VLERange: a range in between BidirectionalRange and RandomAccessRange

Sat Jan 15 04:24:33 PST 2011

On 2011-01-15 05:03:20 -0500, Lutger Blijdestijn 
<lutger.blijdestijn at gmail.com> said:

> Nick Sabalausky wrote:
> 
>> "Andrei Alexandrescu" <SeeWebsiteForEmail at erdani.org> wrote in message
>> news:ignon1$2p4k$1 at digitalmars.com...
>>> 
>>> This may sometimes not be what the user expected; most of the time they'd
>>> care about the code points.
>>> 
>> 
>> I dunno, spir has succesfuly convinced me that most of the time it's
>> graphemes the user cares about, not code points. Using code points is just
>> as misleading as using UTF-16 code units.
> 
> I agree. This is a very informative thread, thanks spir and everybody else.
> 
> Going back to the topic, it seems to me that a unicode string is a
> surprisingly complicated data structure that can be viewed from multiple
> types of ranges. In the light of this thread, a dchar doesn't seem like such
> a useful type anymore, it is still a low level abstraction for the purpose
> of correctly dealing with text. Perhaps even less useful, since it gives the
> illusion of correctness for those who are not in the know.
> 
> The algorithms in std.string can be upgraded to work correctly with all the
> issues mentioned, but the generic ones in std.algorithm will just subtly do
> the wrong thing when presented with dchar ranges. And, as I understood it,
> the purpose of a VleRange was exactly to make generic algorithms just work
> (tm) for strings.
> 
> Is it still possible to solve this problem or are we stuck with specialized
> string algorithms? Would it work if VleRange of string was a bidirectional
> range with string slices of graphemes as the ElementType and indexing with
> code units? Often used string algorithms could be specialized for
> performance, but if not, generic algorithms would still work.

I have my idea.

I think it'd be a good idea is to improve upon Andrei's first idea -- 
which was to treat char[], wchar[], and dchar[] all as ranges of dchar 
elements -- by changing the element type to be the same as the string. 
For instance, iterating on a char[] would give you slices of char[], 
each having one grapheme.

The second component would be to make the string equality operator (==) 
for strings compare them in their normalized form, so that ("e" with 
combining acute accent) == (pre-combined "é"). I think this would make 
D support for Unicode much more intuitive.

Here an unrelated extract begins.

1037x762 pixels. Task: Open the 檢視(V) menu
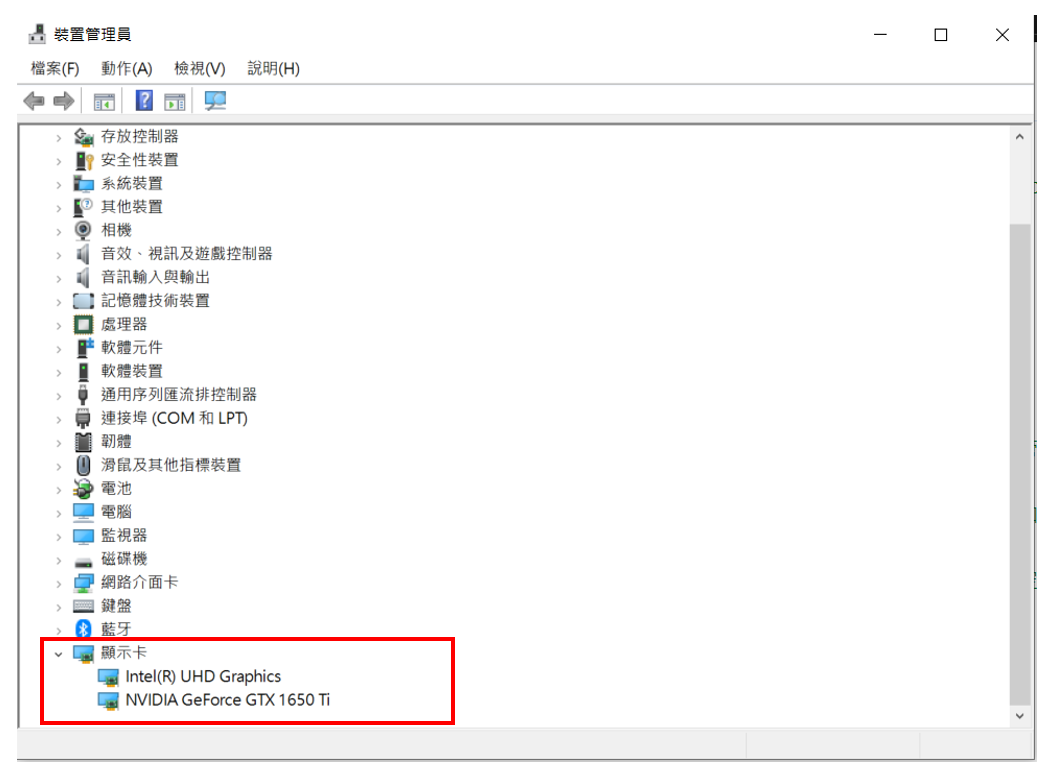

This implies some semantic changes, mainly that everywhere you write a 
"character" you must use double-quotes (string "a") instead of single 
quote (code point 'a'), but from the user's point of view that's pretty 
much all there is to change.

There'll still be plenty of room for specialized algorithms, but their 
purpose would be limited to optimization. Correctness would be taken 
care of by the basic range interface, and foreach should follow suit 
and iterate by grapheme by default.

I wrote this example (or something similar) earlier in this thread:

	foreach (grapheme; "exposé")
		if (grapheme == "é")
			break;

In this example, even if one of these two strings use the pre-combined 
form of "é" and the other uses a combining acute accent, the equality 
would still hold since foreach iterates on full graphemes and == 
compares using normalization.

The important thing to keep in mind here is that the grapheme-splitting 
algorithm should be optimized for the case where there is no combining 
character and the compare algorithm for the case where the string is 
already normalized, since most strings will exhibit these 
characteristics.

As for ASCII, we could make it easier to use ubyte[] for it by making 
string literals implicitly convert to ubyte[] if all their characters 
are in ASCII range.

-- 
Michel Fortin
michel.fortin at michelf.com
http://michelf.com/